Stored data entries:

——

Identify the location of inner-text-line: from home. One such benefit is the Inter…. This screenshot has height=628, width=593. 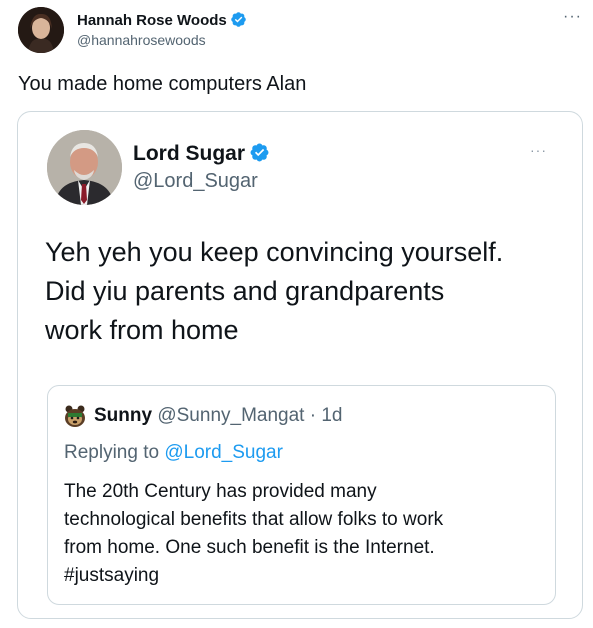
(250, 548).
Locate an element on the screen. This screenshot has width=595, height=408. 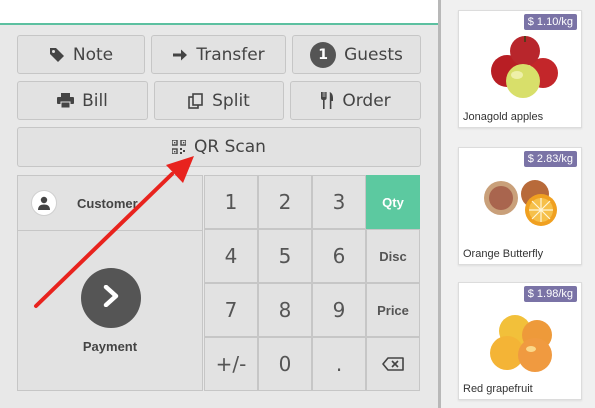
product-name: Orange Butterfly is located at coordinates (504, 254).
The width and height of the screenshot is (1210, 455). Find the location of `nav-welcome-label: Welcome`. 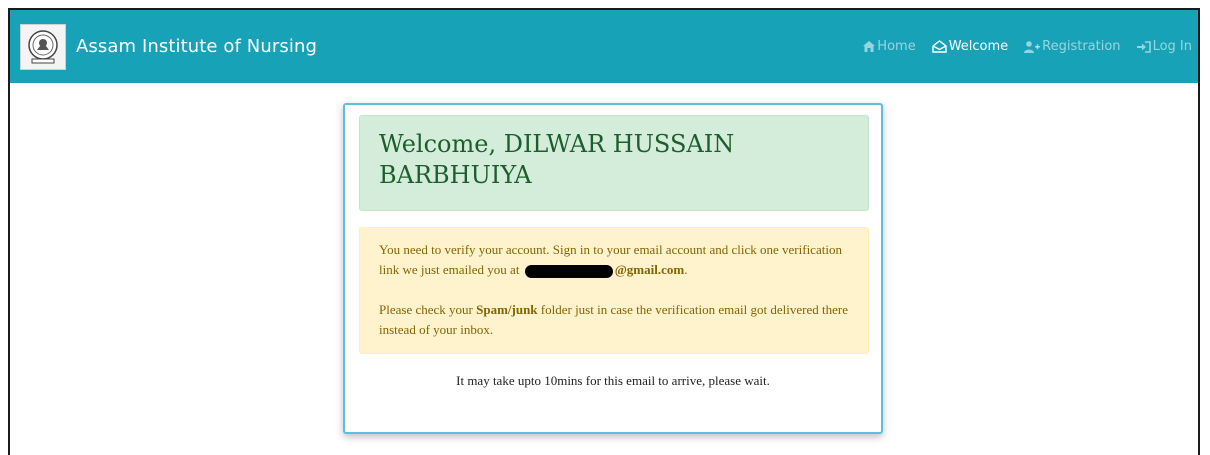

——

How to complete this task:
Copy every line of the data above word for word, but leave out the pictures.

Exercise result:
Identify the location of inner-text-line: from home. One such benefit is the Inter…. This screenshot has height=628, width=593. 
(250, 548).
Locate an element on the screen. This screenshot has width=595, height=408. 
product-name: Orange Butterfly is located at coordinates (504, 254).
The width and height of the screenshot is (1210, 455). Find the location of `nav-welcome-label: Welcome`. 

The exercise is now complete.